== PASSAGE ==
## START

Re: [PATCH v2 07/34] sequencer (rebase -i): add support for the 'fixup' and 'squash' commands

2016-12-19 Thread Jeff King
On Mon, Dec 19, 2016 at 05:59:06PM +0100, Johannes Schindelin wrote:

> > > > +   sprintf((char *)p, "%d", ++count);
> > > 
> > > Do we know the area pointed at p (which is inside buf) long enough
> > > not to overflow?  If the original were 9 and you incremented to get
> > > 10, you would need one extra byte.
> > 
> > Even if it is enough, I'd ask to please use xsnprintf(). In the off
> > chance that there's a programming error, we'd get a nice die("BUG")
> > instead of a buffer overflow (and it makes the code base easier to audit
> > for other overflows).
> 
> I ended up with more verbose, easier-to-read code that does not try to do
> things in-place, in favor of being slightly more wasteful with strbufs.

Great. I agree that should make the whole thing way more readable.

-Peff


Re: [PATCH v2 07/34] sequencer (rebase -i): add support for the 'fixup' and 'squash' commands

2016-12-19 Thread Johannes Schindelin
Hi Peff,

On Thu, 15 Dec 2016, Jeff King wrote:

> On Tue, Dec 13, 2016 at 04:30:01PM +0100, Johannes Schindelin wrote:
> 
> > +   else {
> > +   unsigned char head[20];
> > +   struct commit *head_commit;
> > +   const char *head_message, *body;
> > +
> > +   if (get_sha1("HEAD", head))
> > +   return error(_("need a HEAD to fixup"));
> > +   if (!(head_commit = lookup_commit_reference(head)))
> > +   return error(_("could not read HEAD"));
> > +   if (!(head_message = get_commit_buffer(head_commit, NULL)))
> > +   return error(_("could not read HEAD's commit message"));
> 
> This get_commit_buffer() may allocate a fresh buffer...
> 
> > +   body = strstr(head_message, "\n\n");
> > +   if (!body)
> > +   body = "";
> > +   else
> > +   body = skip_blank_lines(body + 2);
> > +   if (write_message(body, strlen(body),
> > + rebase_path_fixup_msg(), 0))
> > +   return error(_("cannot write '%s'"),
> > +rebase_path_fixup_msg());
> 
> ...and then this return leaks the result (the other code path hits
> unuse_commit_buffer(), and is fine).

Good point.

I found another leaked commit buffer in make_patch() and fixed it, too.

> This leak was noticed by Coverity. It has a _ton_ of false positives
> across the whole project, but it sends out a mail with new ones every
> few days, which is usually short enough that I can process it in 30
> seconds or so.

Yeah, I get these mails now, thanks to Stephan adding me in response to
some issues I introduced with the builtin difftool (and hence I did not
get the warnings when I introduced the problems with sequencer-i).

## END

== EXERCISES ==
1 - List every message string passed to error() in the code quoted in the patch discussion.
2 - According to the patch discussion, what noticed the leaked commit buffer?
3 - Write the next few sentences of the patch discussion, starting after its final sentence.

== DATASET EXCERPT ==
## START

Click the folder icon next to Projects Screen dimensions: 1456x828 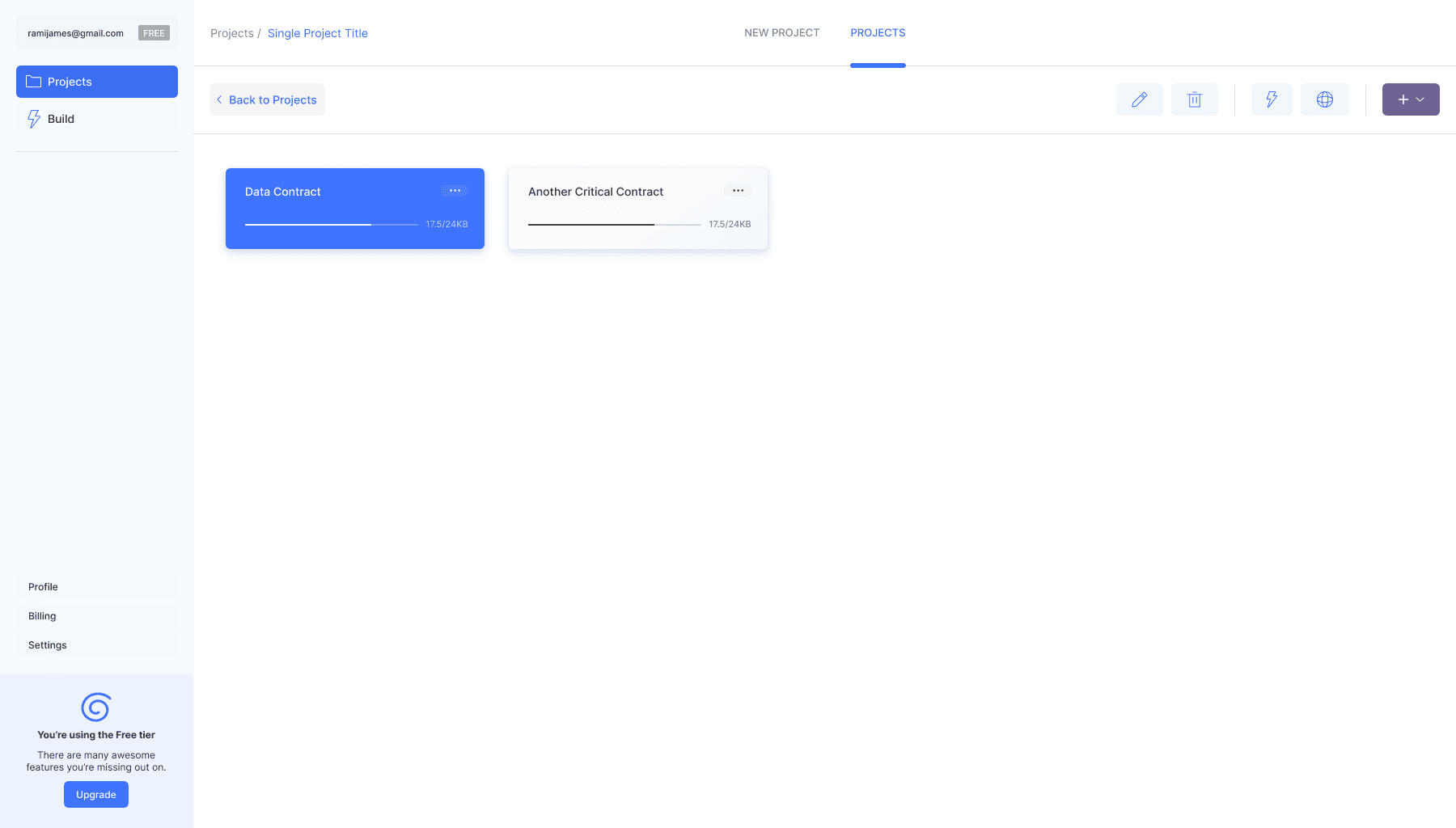(32, 81)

## END

== THE REPLIES ==
1 -
- "need a HEAD to fixup"
- "could not read HEAD"
- "could not read HEAD's commit message"
- "cannot write '%s'"

2 - Coverity noticed the leak.

3 -
Ciao,
Dscho


Re: [PATCH v2 07/34] sequencer (rebase -i): add support for the 'fixup' and 'squash' commands

2016-12-19 Thread Johannes Schindelin
Hi Peff,

On Thu, 15 Dec 2016, Jeff King wrote:

> On Thu, Dec 15, 2016 at 10:42:53AM -0800, Junio C Hamano wrote:
> 
> > > + sprintf((char *)p, "%d", ++count);
> > 
> > Do we know the area pointed at p (which is inside buf) long enough
> > not to overflow?  If the original were 9 and you incremented to get
> > 10, you would need one extra byte.
> 
> Even if it is enough, I'd ask to please use xsnprintf(). In the off
> chance that there's a programming error, we'd get a nice die("BUG")
> instead of a buffer overflow (and it makes the code base easier to audit
> for other overflows).

I ended up with more verbose, easier-to-read code that does not try to do
things in-place, in favor of being slightly more wasteful with strbufs.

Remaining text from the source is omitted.